§ WHAT IS REQUIRED
Copy, from the material below, each line where "czyli" shows up.

-- DATASET EXCERPTS follows --

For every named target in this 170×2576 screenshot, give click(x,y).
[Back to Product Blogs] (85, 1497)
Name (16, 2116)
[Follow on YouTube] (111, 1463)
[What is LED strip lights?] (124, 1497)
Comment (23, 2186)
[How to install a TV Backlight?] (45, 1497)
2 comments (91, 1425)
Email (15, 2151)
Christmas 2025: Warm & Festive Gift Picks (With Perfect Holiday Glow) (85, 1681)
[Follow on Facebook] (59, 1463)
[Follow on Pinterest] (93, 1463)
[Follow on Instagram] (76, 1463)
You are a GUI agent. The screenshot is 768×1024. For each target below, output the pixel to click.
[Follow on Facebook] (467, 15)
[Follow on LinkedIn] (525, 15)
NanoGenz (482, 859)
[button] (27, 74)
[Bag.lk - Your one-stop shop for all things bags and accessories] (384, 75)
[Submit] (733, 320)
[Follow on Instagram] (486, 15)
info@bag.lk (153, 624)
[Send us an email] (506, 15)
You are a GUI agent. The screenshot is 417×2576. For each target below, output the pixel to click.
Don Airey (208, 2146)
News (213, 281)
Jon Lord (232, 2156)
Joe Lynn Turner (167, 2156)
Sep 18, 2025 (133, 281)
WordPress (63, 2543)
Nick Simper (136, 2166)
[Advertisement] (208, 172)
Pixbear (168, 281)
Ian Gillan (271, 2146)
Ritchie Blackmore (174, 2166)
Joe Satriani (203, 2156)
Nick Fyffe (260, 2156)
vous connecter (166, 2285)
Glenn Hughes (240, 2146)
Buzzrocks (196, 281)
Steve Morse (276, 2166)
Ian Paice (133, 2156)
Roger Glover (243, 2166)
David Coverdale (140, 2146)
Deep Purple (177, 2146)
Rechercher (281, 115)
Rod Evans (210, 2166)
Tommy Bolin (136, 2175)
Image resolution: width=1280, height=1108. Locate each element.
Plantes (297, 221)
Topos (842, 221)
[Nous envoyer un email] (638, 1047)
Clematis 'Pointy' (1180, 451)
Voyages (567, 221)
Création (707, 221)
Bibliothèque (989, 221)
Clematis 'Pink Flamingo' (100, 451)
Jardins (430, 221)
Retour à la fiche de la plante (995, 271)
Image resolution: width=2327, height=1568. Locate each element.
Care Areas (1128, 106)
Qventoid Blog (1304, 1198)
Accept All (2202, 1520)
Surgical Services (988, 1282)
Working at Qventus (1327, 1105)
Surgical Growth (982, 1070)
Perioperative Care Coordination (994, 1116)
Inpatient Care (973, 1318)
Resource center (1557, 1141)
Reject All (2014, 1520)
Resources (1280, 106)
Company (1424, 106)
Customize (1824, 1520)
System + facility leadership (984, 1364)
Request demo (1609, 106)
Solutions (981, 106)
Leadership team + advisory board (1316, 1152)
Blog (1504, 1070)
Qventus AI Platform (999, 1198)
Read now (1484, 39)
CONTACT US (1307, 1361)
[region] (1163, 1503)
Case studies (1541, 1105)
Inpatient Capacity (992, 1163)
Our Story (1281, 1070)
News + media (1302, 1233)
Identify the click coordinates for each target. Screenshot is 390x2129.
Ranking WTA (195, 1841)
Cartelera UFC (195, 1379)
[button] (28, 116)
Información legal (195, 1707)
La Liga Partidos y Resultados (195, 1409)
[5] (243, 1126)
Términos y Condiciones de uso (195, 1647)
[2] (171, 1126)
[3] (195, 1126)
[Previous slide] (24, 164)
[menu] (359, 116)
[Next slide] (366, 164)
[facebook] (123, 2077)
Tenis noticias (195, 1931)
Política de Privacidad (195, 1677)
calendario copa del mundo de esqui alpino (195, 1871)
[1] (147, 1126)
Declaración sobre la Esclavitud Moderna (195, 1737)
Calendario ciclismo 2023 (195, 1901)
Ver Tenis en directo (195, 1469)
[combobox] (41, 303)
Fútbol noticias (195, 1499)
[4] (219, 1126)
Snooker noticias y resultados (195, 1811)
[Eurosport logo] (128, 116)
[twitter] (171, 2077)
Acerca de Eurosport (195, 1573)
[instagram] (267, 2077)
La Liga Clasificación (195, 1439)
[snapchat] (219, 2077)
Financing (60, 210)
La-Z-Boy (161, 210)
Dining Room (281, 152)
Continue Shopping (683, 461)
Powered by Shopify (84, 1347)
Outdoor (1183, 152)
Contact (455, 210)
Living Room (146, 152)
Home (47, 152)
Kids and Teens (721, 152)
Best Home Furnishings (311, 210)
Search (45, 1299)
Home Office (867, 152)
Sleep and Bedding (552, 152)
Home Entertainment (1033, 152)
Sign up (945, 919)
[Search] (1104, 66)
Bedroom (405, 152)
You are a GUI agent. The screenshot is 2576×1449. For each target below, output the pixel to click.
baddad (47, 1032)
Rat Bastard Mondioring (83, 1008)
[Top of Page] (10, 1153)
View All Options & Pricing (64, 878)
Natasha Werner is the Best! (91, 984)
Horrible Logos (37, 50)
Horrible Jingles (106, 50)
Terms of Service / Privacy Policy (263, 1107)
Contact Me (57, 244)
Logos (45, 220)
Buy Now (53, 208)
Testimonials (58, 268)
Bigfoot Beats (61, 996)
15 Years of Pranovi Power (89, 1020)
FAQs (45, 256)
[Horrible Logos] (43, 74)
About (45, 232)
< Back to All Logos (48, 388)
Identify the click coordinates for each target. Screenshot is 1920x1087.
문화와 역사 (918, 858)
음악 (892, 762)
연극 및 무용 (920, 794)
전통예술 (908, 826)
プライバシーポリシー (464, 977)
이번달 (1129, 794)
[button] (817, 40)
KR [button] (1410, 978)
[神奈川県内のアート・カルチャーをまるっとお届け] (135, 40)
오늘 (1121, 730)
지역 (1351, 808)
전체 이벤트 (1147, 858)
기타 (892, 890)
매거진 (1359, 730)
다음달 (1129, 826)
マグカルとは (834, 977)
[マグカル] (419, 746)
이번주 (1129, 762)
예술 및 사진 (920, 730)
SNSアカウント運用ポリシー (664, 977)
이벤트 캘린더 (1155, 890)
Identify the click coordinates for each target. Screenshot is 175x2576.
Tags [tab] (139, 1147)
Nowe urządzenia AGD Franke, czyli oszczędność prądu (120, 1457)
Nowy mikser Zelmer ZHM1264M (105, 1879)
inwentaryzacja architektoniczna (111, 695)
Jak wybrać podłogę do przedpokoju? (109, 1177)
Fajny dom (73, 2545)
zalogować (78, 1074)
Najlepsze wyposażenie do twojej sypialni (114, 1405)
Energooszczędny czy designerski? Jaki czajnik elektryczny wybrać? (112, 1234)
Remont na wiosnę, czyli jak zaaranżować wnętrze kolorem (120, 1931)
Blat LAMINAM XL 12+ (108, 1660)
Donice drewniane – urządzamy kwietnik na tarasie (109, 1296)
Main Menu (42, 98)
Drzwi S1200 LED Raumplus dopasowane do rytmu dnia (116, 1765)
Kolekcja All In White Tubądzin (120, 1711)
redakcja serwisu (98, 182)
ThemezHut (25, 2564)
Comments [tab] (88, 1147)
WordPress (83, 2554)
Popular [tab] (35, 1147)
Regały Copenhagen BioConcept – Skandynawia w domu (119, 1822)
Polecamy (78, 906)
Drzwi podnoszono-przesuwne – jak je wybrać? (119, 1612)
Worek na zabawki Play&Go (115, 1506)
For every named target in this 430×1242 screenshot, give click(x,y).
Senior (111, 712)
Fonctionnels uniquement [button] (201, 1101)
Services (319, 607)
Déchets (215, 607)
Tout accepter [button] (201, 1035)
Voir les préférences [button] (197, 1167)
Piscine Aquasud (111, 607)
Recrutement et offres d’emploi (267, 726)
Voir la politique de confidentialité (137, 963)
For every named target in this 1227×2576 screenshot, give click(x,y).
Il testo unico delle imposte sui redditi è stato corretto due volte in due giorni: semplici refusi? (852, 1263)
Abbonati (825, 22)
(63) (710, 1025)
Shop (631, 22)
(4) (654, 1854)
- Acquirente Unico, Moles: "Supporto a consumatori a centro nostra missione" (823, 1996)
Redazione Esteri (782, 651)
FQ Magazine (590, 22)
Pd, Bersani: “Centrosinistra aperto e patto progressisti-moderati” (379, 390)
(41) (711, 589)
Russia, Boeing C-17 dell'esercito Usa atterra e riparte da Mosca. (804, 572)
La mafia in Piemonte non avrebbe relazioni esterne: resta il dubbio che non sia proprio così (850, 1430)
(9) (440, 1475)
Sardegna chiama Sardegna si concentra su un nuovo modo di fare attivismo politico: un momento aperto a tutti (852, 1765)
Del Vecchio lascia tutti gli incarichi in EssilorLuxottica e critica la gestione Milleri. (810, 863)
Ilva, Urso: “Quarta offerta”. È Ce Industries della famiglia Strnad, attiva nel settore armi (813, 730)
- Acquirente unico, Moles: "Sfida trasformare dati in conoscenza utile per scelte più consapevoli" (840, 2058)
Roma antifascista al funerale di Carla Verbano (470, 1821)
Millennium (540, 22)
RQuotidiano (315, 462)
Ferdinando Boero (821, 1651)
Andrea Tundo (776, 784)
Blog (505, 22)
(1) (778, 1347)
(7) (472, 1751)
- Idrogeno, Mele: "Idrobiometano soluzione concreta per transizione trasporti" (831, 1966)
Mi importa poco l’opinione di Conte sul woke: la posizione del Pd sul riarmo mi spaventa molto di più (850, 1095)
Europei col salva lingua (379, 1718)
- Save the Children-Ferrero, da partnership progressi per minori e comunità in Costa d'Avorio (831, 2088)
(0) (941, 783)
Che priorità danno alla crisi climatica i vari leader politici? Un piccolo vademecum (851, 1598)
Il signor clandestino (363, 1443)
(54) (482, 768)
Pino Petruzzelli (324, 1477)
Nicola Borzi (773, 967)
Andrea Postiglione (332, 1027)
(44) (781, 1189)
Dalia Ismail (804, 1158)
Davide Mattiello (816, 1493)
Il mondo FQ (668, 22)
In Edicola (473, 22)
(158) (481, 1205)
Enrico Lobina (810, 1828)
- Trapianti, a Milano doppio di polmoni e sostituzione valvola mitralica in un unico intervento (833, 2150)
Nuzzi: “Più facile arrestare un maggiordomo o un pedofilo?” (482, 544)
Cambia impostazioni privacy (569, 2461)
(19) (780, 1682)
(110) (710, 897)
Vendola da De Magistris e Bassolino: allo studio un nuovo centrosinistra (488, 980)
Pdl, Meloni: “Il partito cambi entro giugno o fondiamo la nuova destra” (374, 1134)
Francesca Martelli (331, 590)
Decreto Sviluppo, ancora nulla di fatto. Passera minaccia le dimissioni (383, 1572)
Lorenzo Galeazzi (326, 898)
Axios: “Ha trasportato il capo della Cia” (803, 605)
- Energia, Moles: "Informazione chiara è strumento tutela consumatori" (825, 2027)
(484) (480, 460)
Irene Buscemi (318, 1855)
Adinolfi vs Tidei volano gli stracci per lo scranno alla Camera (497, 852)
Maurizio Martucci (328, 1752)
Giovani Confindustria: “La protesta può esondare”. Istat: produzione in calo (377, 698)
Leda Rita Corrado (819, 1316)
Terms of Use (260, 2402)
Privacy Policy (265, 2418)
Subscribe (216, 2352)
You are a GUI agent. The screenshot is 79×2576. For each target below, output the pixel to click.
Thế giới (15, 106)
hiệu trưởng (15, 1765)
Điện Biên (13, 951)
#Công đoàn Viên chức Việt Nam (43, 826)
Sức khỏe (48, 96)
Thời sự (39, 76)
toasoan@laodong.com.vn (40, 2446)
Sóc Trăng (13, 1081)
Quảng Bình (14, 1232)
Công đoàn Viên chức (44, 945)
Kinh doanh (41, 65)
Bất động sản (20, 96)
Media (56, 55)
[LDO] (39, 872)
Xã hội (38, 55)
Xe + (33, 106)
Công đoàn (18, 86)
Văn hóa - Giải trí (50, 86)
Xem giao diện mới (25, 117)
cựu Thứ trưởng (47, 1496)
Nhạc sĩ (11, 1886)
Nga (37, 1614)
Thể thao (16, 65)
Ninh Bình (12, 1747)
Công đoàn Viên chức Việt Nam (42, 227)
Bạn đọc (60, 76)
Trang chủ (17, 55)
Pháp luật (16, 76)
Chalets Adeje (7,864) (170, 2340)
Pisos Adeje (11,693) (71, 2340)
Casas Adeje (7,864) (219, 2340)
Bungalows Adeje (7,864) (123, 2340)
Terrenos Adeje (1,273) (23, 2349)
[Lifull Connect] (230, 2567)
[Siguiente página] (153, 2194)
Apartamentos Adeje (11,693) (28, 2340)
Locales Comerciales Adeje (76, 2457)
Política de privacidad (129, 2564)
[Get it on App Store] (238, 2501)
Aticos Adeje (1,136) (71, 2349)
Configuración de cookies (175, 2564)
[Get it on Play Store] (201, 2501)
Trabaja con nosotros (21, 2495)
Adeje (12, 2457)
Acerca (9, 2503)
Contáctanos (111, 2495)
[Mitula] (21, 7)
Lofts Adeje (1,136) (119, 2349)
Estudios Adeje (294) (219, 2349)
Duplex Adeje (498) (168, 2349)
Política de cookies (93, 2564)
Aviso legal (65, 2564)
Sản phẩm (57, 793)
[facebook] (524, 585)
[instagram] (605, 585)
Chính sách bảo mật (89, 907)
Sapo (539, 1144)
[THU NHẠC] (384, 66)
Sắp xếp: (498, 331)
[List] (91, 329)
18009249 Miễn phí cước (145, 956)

-- DATASET EXCERPTS concluded --

§ EXERCISE SOLUTION
Nowe urządzenia AGD Franke, czyli oszczędność prądu (120, 1457)
Remont na wiosnę, czyli jak zaaranżować wnętrze kolorem (120, 1931)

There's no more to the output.